## EXTRACTED ENTRIES
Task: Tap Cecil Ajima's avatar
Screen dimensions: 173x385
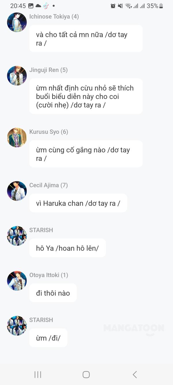Action: 17,191
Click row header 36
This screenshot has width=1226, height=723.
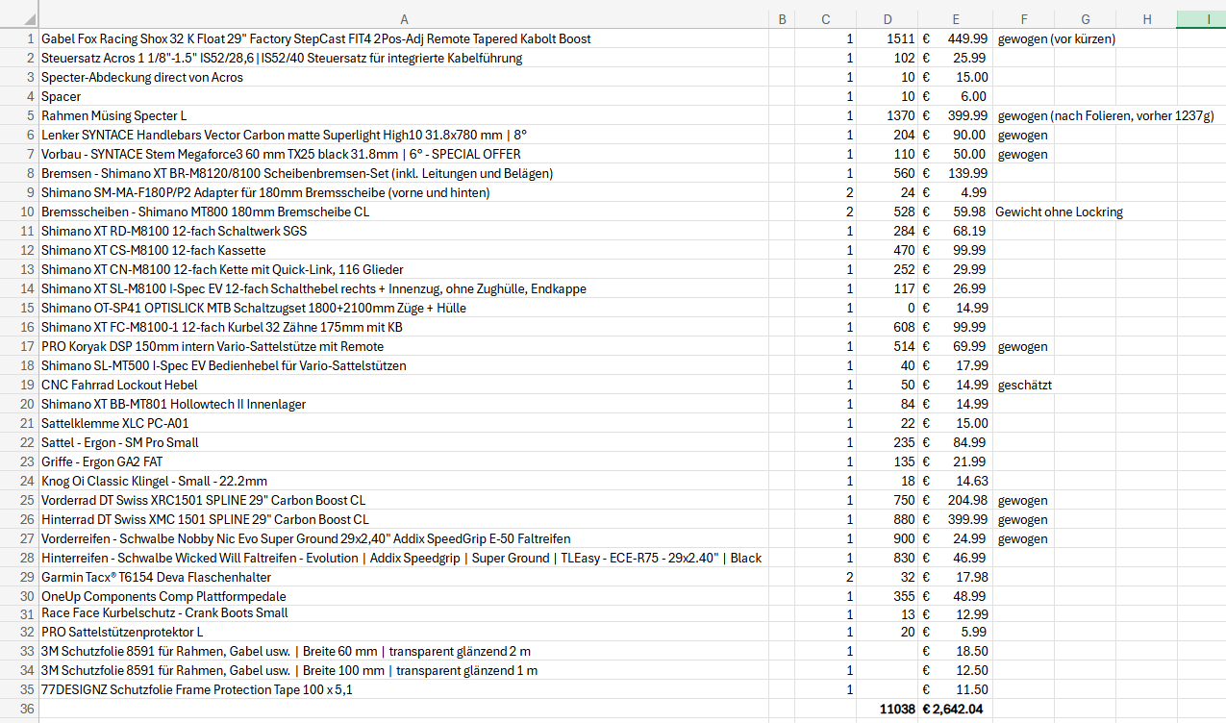[19, 710]
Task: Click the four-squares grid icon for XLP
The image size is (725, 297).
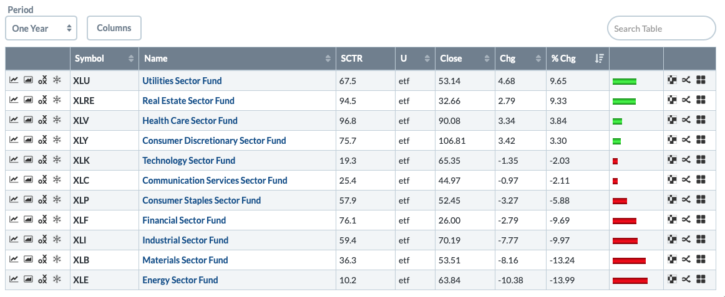Action: pos(700,200)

## REQUIRED TASK
Write out all the entries again with "Click" replaced by "Select" everywhere, leaving the rest unchanged. Omit the pictures.

## IN RESPONSE
Task: Tap Cecil Ajima's avatar
Screen dimensions: 173x385
Action: 17,191
Select row header 36
This screenshot has width=1226, height=723.
[19, 710]
Task: Select the four-squares grid icon for XLP
The image size is (725, 297).
Action: pos(700,200)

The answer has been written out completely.